The bombings killed over 230,000 people in the two cities, an overwhelming number of whom were civilians. A large number died immediately, while many others succumbed later to injuries or exposure to radiation. Records have shown that deaths related to radiation exposure continued for the next few generations. Apart from the deaths, the attack also destroyed Japan’s biggest industrial units, and displaced millions.
For decades now, the world holds the bombings as a reminder of the dangers of nuclear proliferation. In the meanwhile the Japanese people have used the occasion to remind themselves annually of the dangers of letting fascists and the military take over.
This year major public events stand cancelled, as Japan is witnessing a new onslaught of the COVID-19 outbreak. Nevertheless, the Hiroshima Memorial Peace Park witnessed a large turnout including senior members of the government and prime minister Shinzo Abe. According to reports, tens of thousands of people arrived at the Park to pay homage to the victims and survivors.
This year is especially significant as prime minister Abe and his conservative ruling bloc seem intent on pursuing a long-standing goal of theirs: amending Article 9 of the Constitution. Article 9 maintains Japan’s pacifistic international policy, by outlawing war as a means to settle international disputes. It also permits the use of Japan’s Self-Defense Forces only if there is a threat of foreign aggression.
Abe’s Liberal Democratic Party has for long proposed amendment of Article 9, along with expanding military powers of Japan and even inserting provisions for greater emergency powers to the executive.
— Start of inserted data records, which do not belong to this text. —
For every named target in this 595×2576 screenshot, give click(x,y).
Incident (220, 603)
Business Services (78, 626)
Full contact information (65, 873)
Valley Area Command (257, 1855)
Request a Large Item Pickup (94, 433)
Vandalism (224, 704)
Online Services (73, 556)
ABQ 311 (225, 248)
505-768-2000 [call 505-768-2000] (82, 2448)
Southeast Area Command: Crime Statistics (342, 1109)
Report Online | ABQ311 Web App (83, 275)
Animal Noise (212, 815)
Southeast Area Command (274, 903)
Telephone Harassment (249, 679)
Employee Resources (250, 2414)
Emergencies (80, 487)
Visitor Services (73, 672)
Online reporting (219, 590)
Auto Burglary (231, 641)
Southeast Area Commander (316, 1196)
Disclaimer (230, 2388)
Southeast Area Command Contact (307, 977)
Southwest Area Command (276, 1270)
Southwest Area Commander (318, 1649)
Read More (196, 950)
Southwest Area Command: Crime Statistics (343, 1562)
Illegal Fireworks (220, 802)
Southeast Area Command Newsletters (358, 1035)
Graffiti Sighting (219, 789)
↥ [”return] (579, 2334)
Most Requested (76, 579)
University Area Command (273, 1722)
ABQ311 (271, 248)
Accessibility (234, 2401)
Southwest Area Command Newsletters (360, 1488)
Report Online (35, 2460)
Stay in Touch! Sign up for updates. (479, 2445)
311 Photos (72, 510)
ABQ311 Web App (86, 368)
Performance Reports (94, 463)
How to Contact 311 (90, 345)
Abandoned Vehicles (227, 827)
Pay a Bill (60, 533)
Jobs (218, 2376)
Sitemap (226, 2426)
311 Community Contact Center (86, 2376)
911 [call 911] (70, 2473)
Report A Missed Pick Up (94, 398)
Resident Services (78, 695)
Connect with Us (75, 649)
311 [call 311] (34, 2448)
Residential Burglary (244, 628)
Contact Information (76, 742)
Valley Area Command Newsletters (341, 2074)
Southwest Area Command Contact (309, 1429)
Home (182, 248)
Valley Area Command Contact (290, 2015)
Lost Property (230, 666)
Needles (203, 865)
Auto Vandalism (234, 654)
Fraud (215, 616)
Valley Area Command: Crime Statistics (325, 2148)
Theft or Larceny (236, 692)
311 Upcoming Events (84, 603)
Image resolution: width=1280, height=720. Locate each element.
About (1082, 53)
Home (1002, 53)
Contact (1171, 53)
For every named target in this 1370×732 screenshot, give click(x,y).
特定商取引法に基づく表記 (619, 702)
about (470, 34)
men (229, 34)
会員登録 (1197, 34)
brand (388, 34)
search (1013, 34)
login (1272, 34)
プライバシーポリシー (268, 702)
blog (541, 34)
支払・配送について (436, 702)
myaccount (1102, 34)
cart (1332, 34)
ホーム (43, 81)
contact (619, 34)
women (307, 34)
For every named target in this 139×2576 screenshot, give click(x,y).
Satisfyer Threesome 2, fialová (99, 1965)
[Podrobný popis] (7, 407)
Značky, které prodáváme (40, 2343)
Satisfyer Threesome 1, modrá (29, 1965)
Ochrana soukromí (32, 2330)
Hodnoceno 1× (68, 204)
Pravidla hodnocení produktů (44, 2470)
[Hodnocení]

In 2014, the Abe government expanded the interpretation of “self-defense” in Article 9, to include defense of its “allies”, allowing it to deploy forces to South Korea against supposed threats from the North.
These policies and attempts to expand Japan’s military powers have been opposed strongly by its people. An opinion poll conducted in June by Jiji Press, showed that over 69% of the respondents opposed any amendment to Article 9. Even among the supporters of the Abe government, the proposals were unpopular, nearly 57% of whom opposed it.
A petition against the proposal attracted over 240,000 signatures across the country, within days. The survivors of the bombing and peace advocates are determined to continue keeping the bombings in living memory, and fight against attempts at militarization. A movement against the US’ continued presence in Japan, is also gaining momentum, calling for a demilitarized and nuclear-free East Asia.